A criminal defendant's "mere suspicion" that the informant's evidence is "relevant and helpful" under Brady will not defeat the Government's privilege under Roviaro. See United States v. Henderson, 241 F.3d 638, 645 (9th Cir. 2001). However, if the privilege applies, and if the defendant makes a "minimal threshold showing' that disclosure would be relevant to at least one defense, " then the district court must hold an in camera hearing. United States v. Henderson, 241 F.3d 638, 645 (9th Cir. 2000) (citing United States v. Spires, 3 F.3d 1234, 1238 (9th Cir. 1993)). In camera hearings are advantageous because they pose "little risk of disclosing the identity of the informant" and may provide many of the same benefits as disclosure itself, especially when defense counsel may participate under an order not to reveal any information disclosed during the hearing. Id. (citation omitted).

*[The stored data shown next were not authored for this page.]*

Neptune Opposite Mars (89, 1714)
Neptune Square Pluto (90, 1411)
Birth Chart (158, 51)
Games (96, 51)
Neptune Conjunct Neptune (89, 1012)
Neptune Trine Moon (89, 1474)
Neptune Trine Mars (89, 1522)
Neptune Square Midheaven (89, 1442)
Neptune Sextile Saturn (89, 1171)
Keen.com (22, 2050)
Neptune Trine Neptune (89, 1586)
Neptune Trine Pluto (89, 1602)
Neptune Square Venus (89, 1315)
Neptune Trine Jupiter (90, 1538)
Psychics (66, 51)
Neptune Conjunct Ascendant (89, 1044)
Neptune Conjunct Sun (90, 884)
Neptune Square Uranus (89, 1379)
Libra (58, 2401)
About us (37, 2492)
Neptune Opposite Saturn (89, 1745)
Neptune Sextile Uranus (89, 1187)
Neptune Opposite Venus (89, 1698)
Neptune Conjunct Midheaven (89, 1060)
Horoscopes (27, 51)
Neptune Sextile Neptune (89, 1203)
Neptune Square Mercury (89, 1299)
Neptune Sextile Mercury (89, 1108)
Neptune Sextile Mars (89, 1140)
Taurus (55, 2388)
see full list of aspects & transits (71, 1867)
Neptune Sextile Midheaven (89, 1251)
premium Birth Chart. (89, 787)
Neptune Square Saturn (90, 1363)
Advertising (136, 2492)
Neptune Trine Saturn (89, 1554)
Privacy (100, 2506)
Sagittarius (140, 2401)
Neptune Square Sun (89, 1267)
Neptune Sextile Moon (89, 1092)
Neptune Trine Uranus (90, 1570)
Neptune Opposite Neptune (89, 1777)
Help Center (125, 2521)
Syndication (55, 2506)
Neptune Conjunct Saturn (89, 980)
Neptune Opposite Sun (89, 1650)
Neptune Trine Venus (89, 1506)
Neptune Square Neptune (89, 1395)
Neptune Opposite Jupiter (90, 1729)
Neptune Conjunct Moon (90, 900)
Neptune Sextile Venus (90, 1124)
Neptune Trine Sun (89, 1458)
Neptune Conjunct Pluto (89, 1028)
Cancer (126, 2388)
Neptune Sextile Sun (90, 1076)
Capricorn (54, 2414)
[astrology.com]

There is "no fixed rule" governing the court's decision to order the disclosure of Roviaro information. Roviaro, 353 U.S. at 62. The court must balance the extent to which disclosure would be relevant and helpful against the Government's interest in protecting its informants. Id. The Ninth Circuit has articulated a three prong test to assist the court with Roviaro balancing: "(1) the degree of the informant's involvement in the criminal activity; (2) the relationship between the defendant's asserted defense and the likely testimony of the informant; and (3) the government's interest in nondisclosure." United States v. Gonzalo Beltran, 915 F.2d 487, 489 (9th Cir. 1990) (citing United States v. Tenorio-Angel, 756 F.2d 1505, 1509 (11th Cir.1985)).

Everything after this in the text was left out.